Land doesn't come cheap unless you're buying a plot in a pet cemetery -- for yourself.
Texans wanting to find a final resting place at a discount -- and remain close to their furry friends for eternity -- are increasingly snapping up plots in pet cemeteries for themselves, WFAA-TV in Dallas reported.
Texas law doesn't allow pets to be buried next to humans in non-pet cemeteries.
Bluebonnet Pet Cemetery in Dallas has been seeing an upswing in plots for people, owner David Stafford told WFAA-TV. Some people are buying plots even if they don't have pets. Bluebonnet already has the cremated remains of three people buried there.
"It's something that is coming into demand because of the price," Stafford told WFAA. "It's cheaper to be buried with your pets than it is to be buried in a human cemetery."
According to WFAA, it costs an average of $8,000 to be buried in a regular cemetery, but only $300 to be in a pet cemetery-- though, you'd have to be cremated first. With those kinds of savings, it's surprising the demand isn't even higher. But it isn't all about the bargain.
Ken Martin (pictured above), who has no children, told WFAA that his pets are his family.
"It's a bond between them and you," Martin said. "It's like that's your best friend ever. You don't have many best friends, but dogs are special."

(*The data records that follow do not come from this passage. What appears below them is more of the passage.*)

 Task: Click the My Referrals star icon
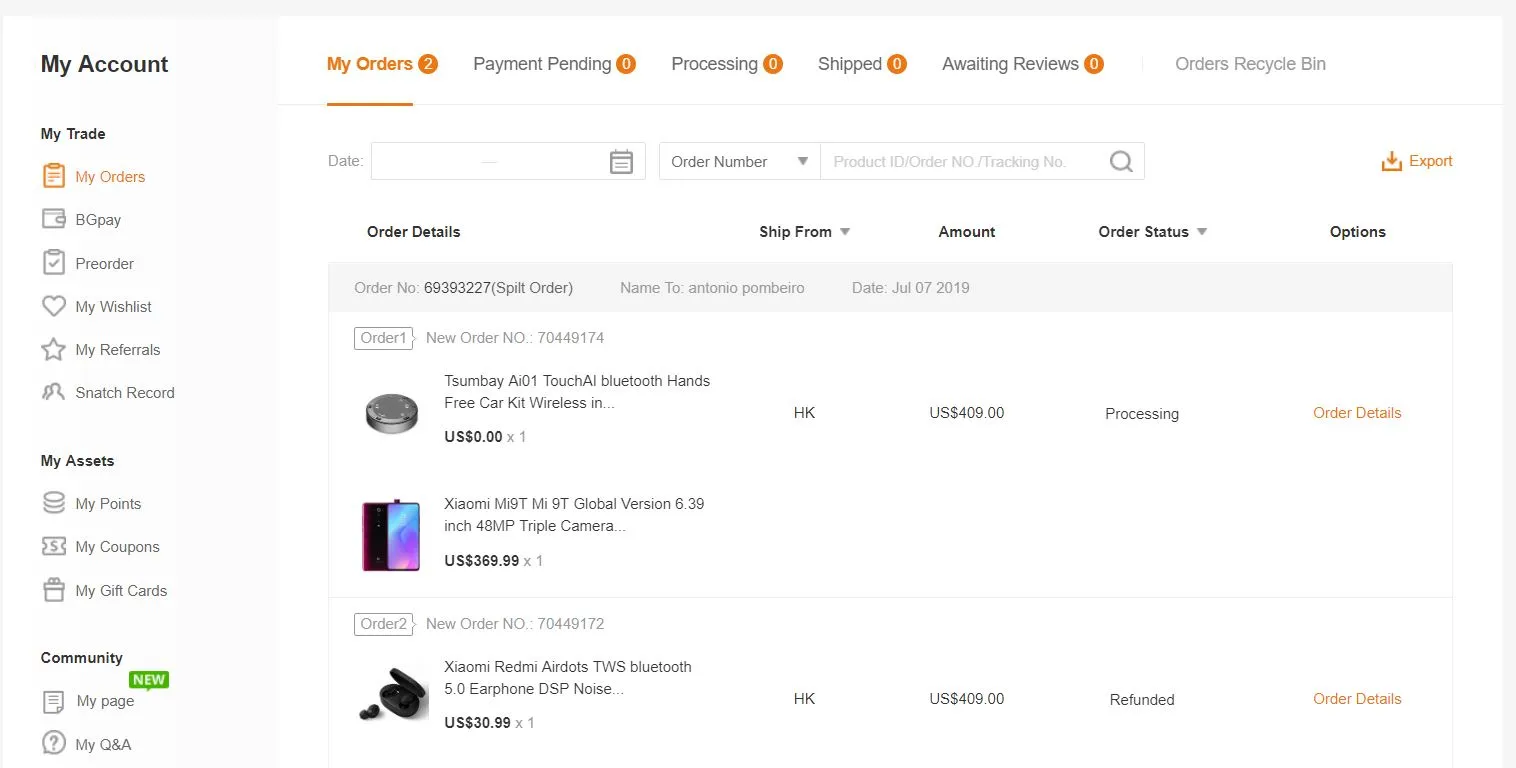point(54,349)
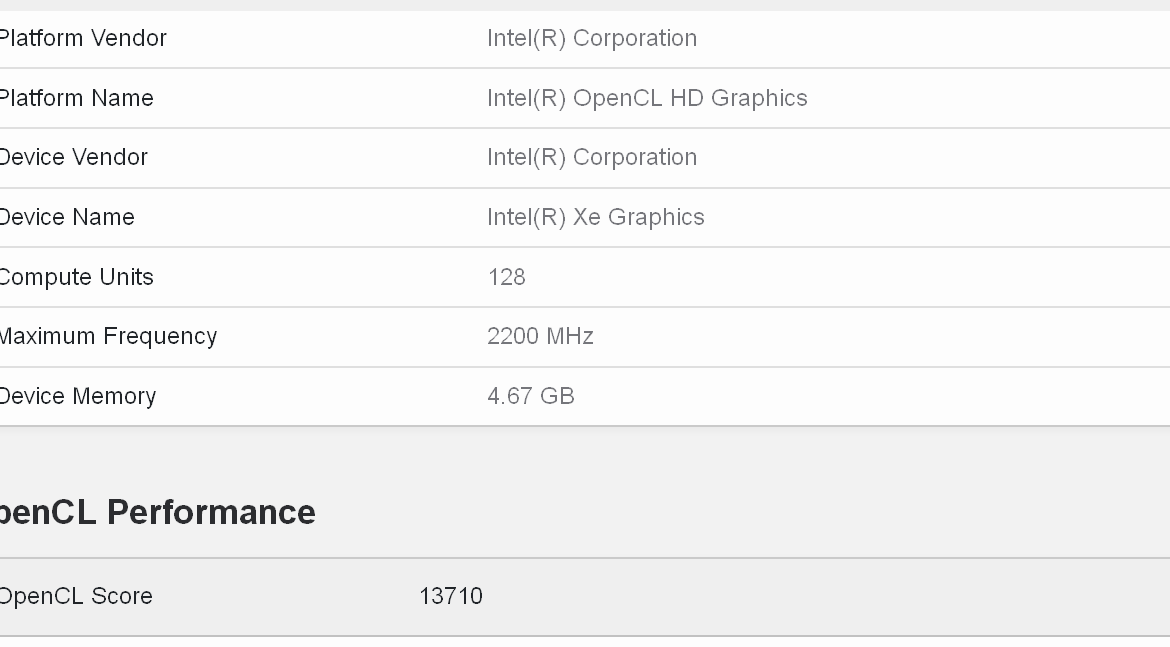The width and height of the screenshot is (1170, 647).
Task: Select the Intel(R) Xe Graphics value
Action: coord(595,217)

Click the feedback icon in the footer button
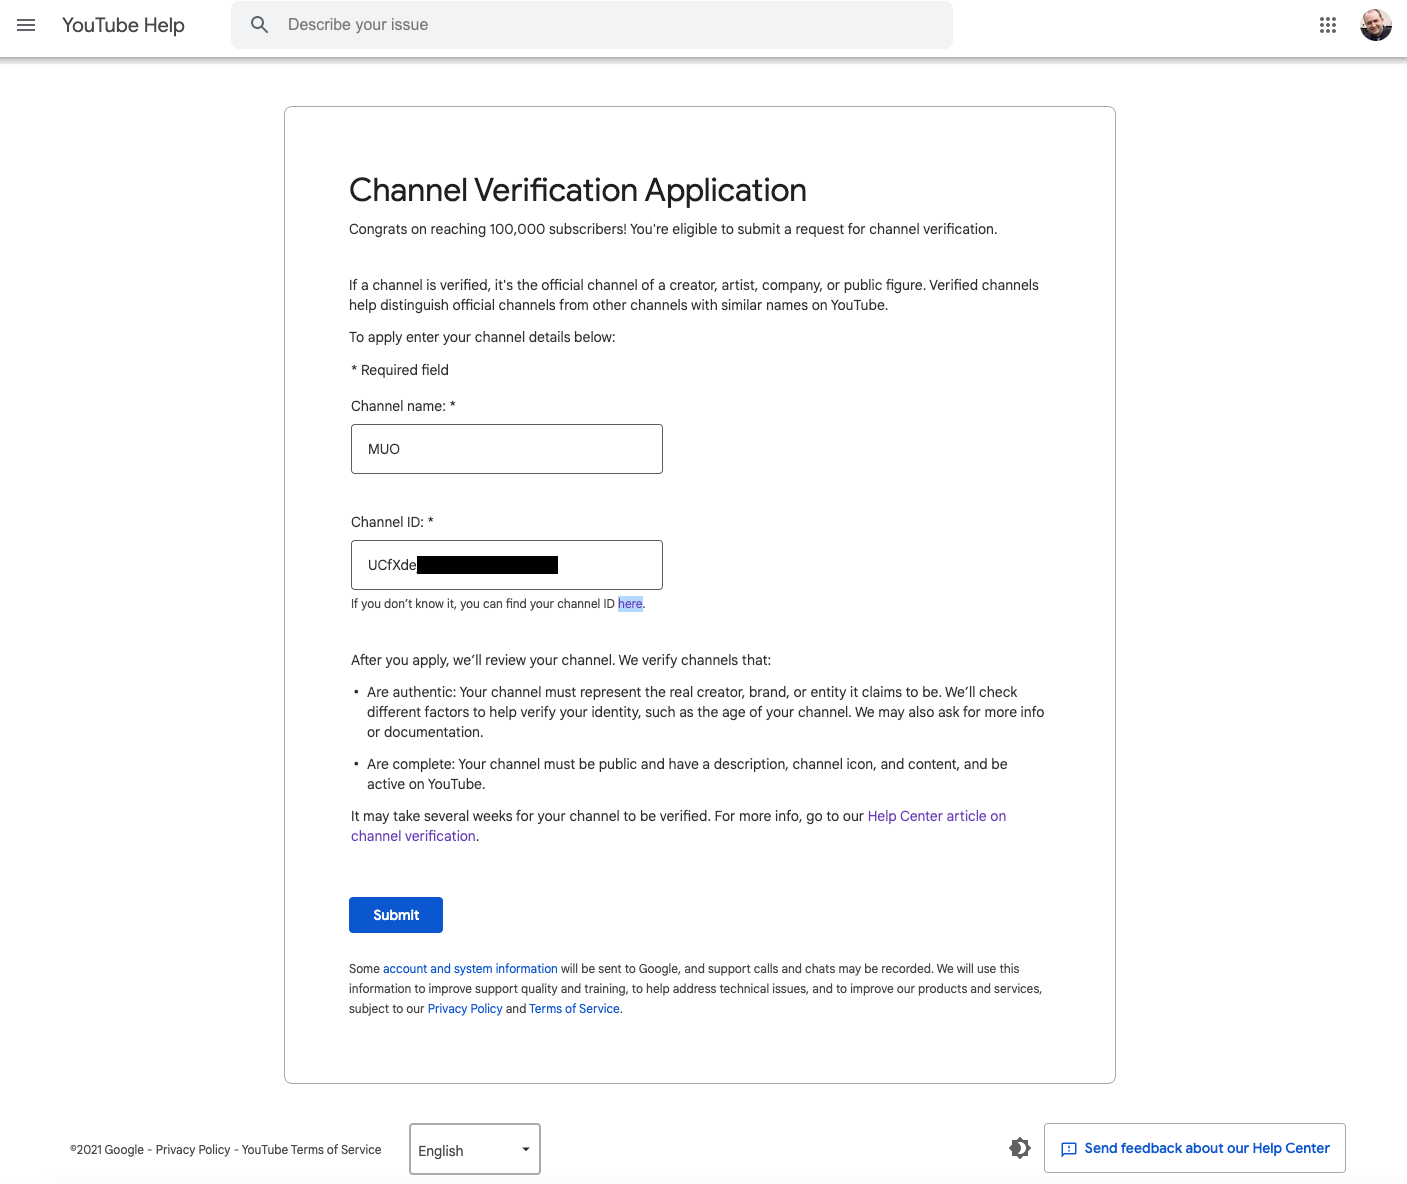coord(1068,1149)
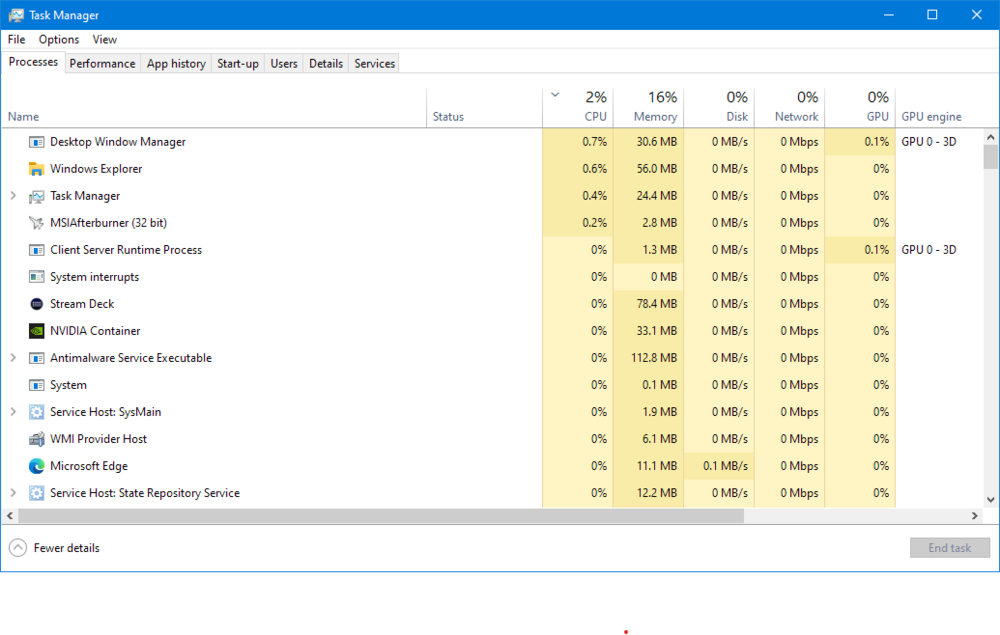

This arrangement didn't work out so well for one New York resident, though. In 2011, New York State banned the burial of humans in pet cemeteries. Taylor York, whose aunt already had been buried beside her dogs in the Hartsdale Pet Cemetery and Crematory just north of New York City, ran into trouble when her uncle passed away. York was unable to bury him next to his wife.
But after York, an attorney and professor of constitutional law, filed several administrative appeals (and was preparing to file a lawsuit), the law was reversed. Now, New York allows pet cemeteries to host human remains as long as they don't advertise it or charge for it.